* WHAT YOU WILL DO
Carry on the passage about how Tomo uses Unicode normalization for string comparison and hashing, starting after its final sentence.

* PROVIDED PASSAGE

All text is compared and hashed using unicode normalization. Unicode provides several different ways to represent the same text. For example, the single codepoint U+E9 (latin small e with accent) is rendered the same as the two code points U+65 U+301 (latin small e, acute combining accent) and has an equivalent linguistic meaning. These are simply different ways to represent the same "letter." In order to make it easy to write correct code that takes this into account, Tomo uses unicode normalization for all string comparisons and hashing. Normalization does the equivalent of converting text to a canonical form before performing comparisons or hashing. This means that if a table is created that has text with the codepoint U+E9 as a key, then a lookup with the same text but with U+65 U+301 instead of U+E9 will still succeed in finding the value because the two strings are equivalent under normalization.

* SUPPLIED RECORDS
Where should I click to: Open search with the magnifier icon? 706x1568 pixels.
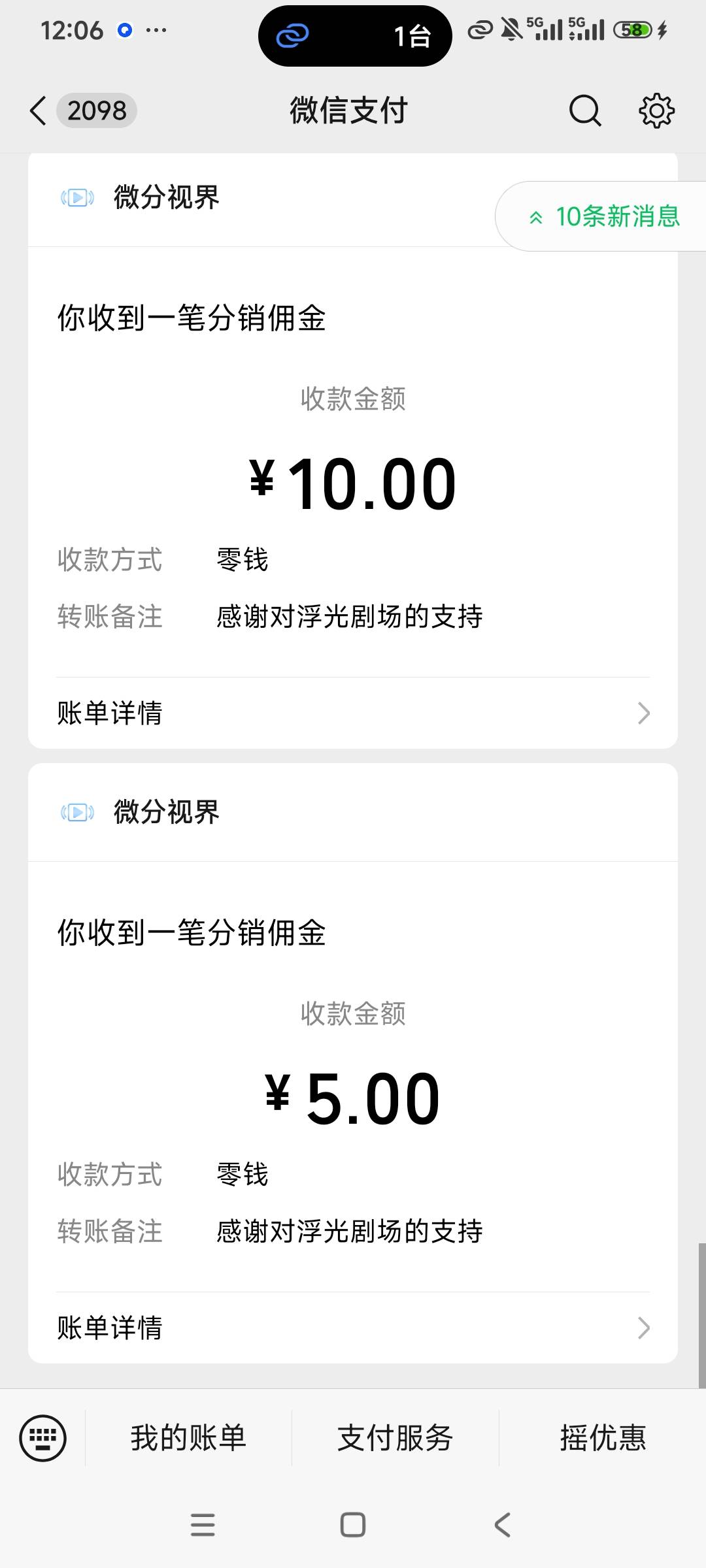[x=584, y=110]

---

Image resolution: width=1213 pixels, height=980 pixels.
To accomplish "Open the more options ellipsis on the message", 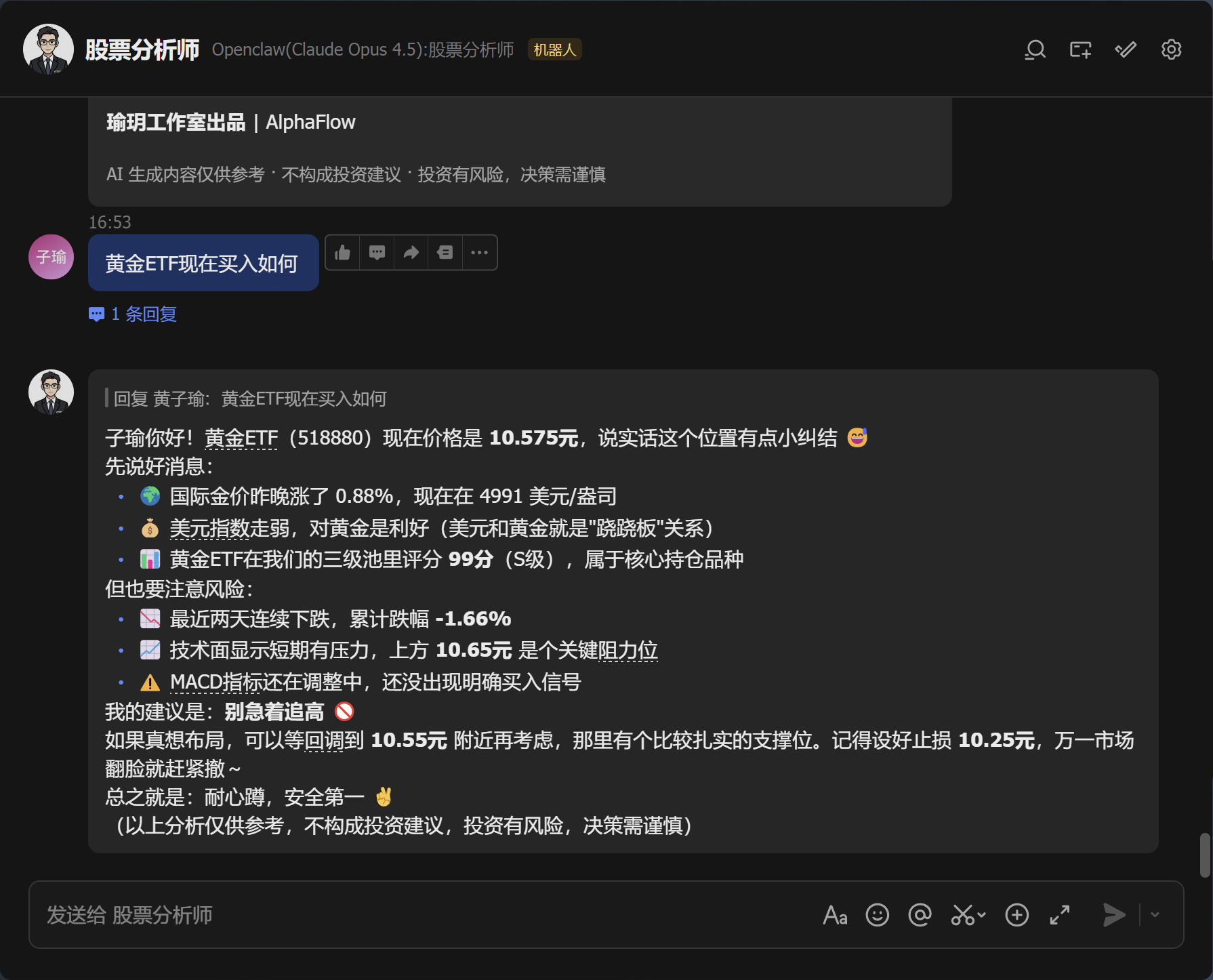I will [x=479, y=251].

==

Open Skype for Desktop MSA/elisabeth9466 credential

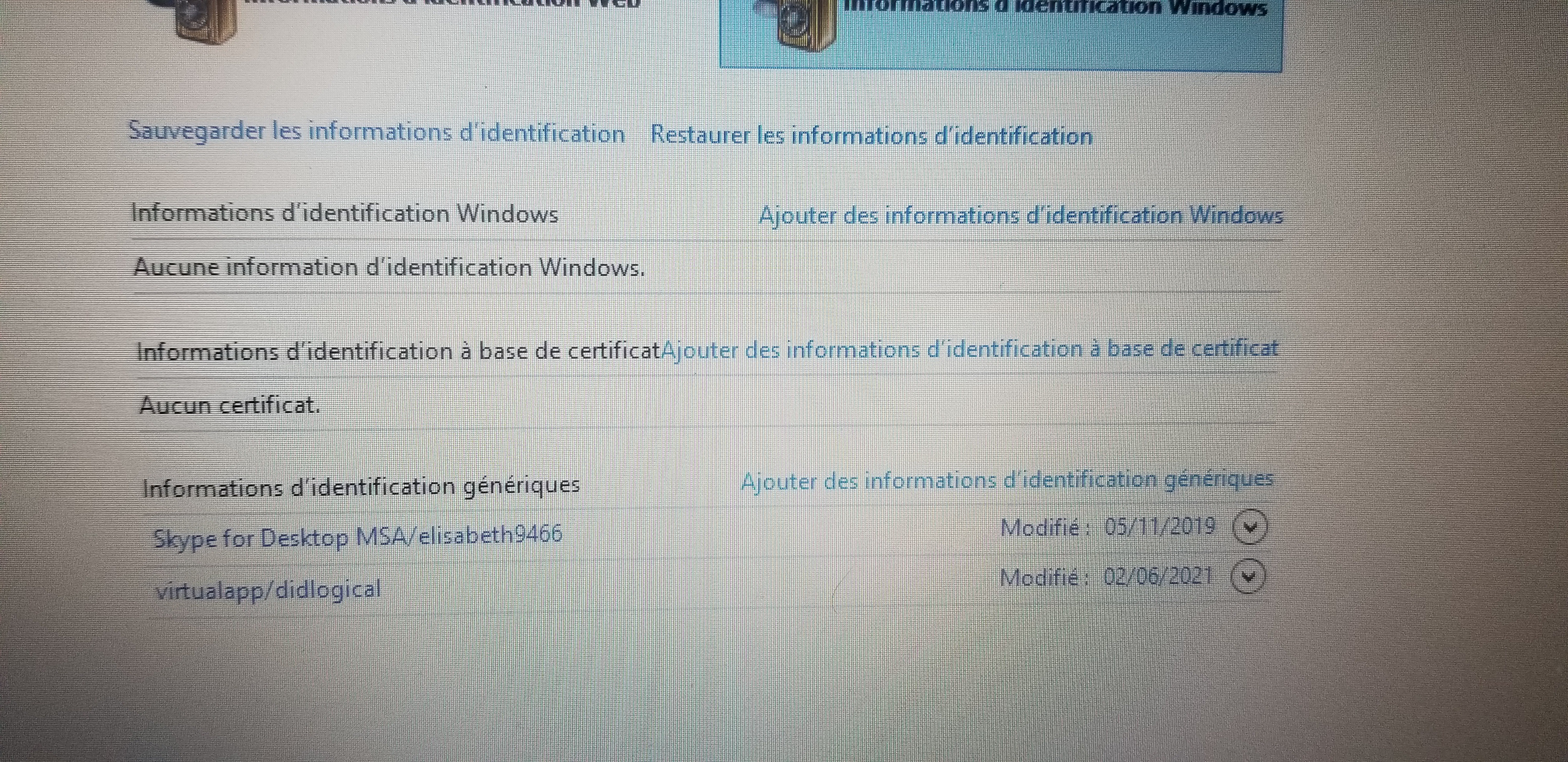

* EXPECTED ANSWER
Capitalization

  • x:capitalized()
  • x:titlecased()
  • x:uppercased()
  • x:lowercased()

Patterns

  • string:has("target", at=Anywhere:enum(Anywhere, Start, End))->Bool Check whether a pattern can be found
  • string:without("target", at=Anywhere:enum(Anywhere, Start, End))->Text
  • string:trimmed("chars...", at=Anywhere:enum(Anywhere, Start, End))->Text
  • string:find("target")->enum(Failure, Success(index:Int32))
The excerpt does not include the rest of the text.